Equivalent definition of compact support modulo $H$ 
My question is how to prove the equivalenc:

Given a function $f\in X$, the following definition for compact supported modilo H are equivalent:
  
  
*
  
*The image of the support supp $f$ of $f$ in $H\backslash G$ is compact.
  
*supp $f\subset HC$ for some compact set $C$ in $G$.

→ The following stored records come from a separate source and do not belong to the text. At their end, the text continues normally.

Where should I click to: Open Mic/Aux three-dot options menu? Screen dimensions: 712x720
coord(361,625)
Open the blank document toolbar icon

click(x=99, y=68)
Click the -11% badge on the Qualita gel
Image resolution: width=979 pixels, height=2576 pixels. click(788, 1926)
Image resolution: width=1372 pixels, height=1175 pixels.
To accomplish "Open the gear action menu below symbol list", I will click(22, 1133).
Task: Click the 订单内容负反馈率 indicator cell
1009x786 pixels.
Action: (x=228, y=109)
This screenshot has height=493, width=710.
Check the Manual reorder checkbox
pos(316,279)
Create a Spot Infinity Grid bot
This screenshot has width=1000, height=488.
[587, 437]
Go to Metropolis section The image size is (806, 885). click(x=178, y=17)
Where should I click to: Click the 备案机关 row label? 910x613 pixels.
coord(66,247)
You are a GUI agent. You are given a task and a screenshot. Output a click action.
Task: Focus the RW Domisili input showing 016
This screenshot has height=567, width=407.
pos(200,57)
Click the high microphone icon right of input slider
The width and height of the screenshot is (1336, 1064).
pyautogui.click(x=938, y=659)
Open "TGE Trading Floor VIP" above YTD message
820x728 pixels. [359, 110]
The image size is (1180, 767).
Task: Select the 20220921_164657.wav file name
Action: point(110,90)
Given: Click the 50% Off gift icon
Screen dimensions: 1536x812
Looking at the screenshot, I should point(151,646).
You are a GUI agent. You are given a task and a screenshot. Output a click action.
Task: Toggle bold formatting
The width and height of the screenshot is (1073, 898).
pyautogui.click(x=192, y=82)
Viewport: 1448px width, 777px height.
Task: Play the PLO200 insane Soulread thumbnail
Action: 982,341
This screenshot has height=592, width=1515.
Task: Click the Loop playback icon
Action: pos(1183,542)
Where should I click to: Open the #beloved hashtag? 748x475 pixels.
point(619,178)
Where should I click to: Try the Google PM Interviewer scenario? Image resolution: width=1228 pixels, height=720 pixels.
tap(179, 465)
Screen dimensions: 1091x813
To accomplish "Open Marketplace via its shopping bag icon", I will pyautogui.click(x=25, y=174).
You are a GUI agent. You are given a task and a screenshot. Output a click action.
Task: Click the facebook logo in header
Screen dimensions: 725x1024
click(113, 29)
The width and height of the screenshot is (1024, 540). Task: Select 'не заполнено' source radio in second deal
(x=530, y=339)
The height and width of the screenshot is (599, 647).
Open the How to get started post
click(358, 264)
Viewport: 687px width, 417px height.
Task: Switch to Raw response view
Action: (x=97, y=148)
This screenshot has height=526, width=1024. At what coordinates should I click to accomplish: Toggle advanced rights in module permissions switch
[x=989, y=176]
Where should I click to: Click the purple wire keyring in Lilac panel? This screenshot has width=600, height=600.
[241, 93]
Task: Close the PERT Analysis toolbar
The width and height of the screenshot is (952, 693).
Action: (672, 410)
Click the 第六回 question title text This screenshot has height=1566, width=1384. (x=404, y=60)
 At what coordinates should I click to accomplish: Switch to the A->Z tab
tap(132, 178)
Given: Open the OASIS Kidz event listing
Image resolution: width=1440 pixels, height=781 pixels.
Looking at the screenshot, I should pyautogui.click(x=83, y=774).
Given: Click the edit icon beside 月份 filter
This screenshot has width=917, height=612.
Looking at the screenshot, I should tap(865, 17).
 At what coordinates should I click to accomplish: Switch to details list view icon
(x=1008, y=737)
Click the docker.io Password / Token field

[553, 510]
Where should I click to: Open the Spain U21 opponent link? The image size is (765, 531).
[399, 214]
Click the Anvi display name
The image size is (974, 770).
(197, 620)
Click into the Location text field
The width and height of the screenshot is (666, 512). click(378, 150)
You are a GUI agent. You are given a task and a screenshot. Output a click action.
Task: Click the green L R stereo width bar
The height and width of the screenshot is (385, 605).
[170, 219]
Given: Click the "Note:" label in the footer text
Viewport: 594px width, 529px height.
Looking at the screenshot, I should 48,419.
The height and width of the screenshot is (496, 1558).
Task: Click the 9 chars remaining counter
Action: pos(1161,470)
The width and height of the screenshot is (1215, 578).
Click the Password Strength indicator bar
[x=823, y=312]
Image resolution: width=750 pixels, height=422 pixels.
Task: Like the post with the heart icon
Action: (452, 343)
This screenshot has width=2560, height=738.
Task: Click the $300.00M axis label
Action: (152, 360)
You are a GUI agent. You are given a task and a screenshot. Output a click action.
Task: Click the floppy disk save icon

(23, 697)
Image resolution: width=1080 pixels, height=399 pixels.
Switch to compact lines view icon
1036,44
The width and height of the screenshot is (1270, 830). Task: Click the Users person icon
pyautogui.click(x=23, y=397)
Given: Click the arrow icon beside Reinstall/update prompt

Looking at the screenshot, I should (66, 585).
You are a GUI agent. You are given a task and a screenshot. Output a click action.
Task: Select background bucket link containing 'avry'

I found a similar question here that may help(link), but after reading that I still can't solve it myself.
 A: It's been a long time, but here's an answer.
Denote $q : G \rightarrow H \backslash G$ the quotient map.


*

*$1$ implies $2$: There exists an open compact subgroup
$K \le G$ such that $f \left( g k \right) = f \left( g \right)$ for
any $g \in G$ and $k \in K$. Then since $q$ is an open map, we have that $q\left(
   K \right)$ is open. Now $q \left( \operatorname{supp}f \right)$ is
compact, and we have $$ q \left( \operatorname{supp}f \right)
   \subseteq \bigcup_{g \in \operatorname{supp} f} q\left( g K
   \right).$$ Since $q \left( \operatorname{supp}f \right)$ is compact,
we have that there exists a finite subcover, i.e., there exist $g_1,
   \dots, g_N \in G$, such that $$ q \left( \operatorname{supp}f \right)
   \subseteq \bigcup_{i = 1}^N q\left( g_i K \right).$$ This implies
$$ \operatorname{supp}f \subseteq H \bigcup_{i=1}^N g_i K,$$
and $C = \bigcup_{i=1}^N g_i K$ is compact as a finite union of
compact sets.

*$2$ implies $1$: suppose that $\operatorname{supp}f \subseteq H \cdot C$, where $C \subseteq G$ is a compact subset. It suffices to explain why $q\left( \operatorname{supp}f \right)$ is closed, because then $q\left( \operatorname{supp}f \right) \subseteq q\left( HC \right) = q\left( C \right)$, and $q \left( C \right)$ is compact as a continuous image of a compact set. Suppose $g_0 \in H \backslash G$ and $g_0 \notin q \left( \operatorname{supp}f \right) $. Let $g \in G$ with $q \left( g \right) = g_0$. Then $f \left( g \right) = 0$. Since $f \left( g k \right) = f\left( g \right)$ for any $k \in K$, we have $f\left(gk \right) = 0$. Hence $q\left( g K \right) \cap q \left( \operatorname{supp}f \right) = \emptyset$. We have that $q\left( g K \right)$ is open, since $q$ is an open map, and we have $g_0 \in q\left( g K \right)$. Therefore we showed that the complement of $q \left( \operatorname{supp} f \right)$ in $H \backslash G$ is open, i.e., $q \left( \operatorname{supp} f \right)$ is closed. Since $q \left( \operatorname{supp} f \right) \subseteq q \left( C \right)$, where the left hand side is closed and the right side is compact, we get that the left side is compact.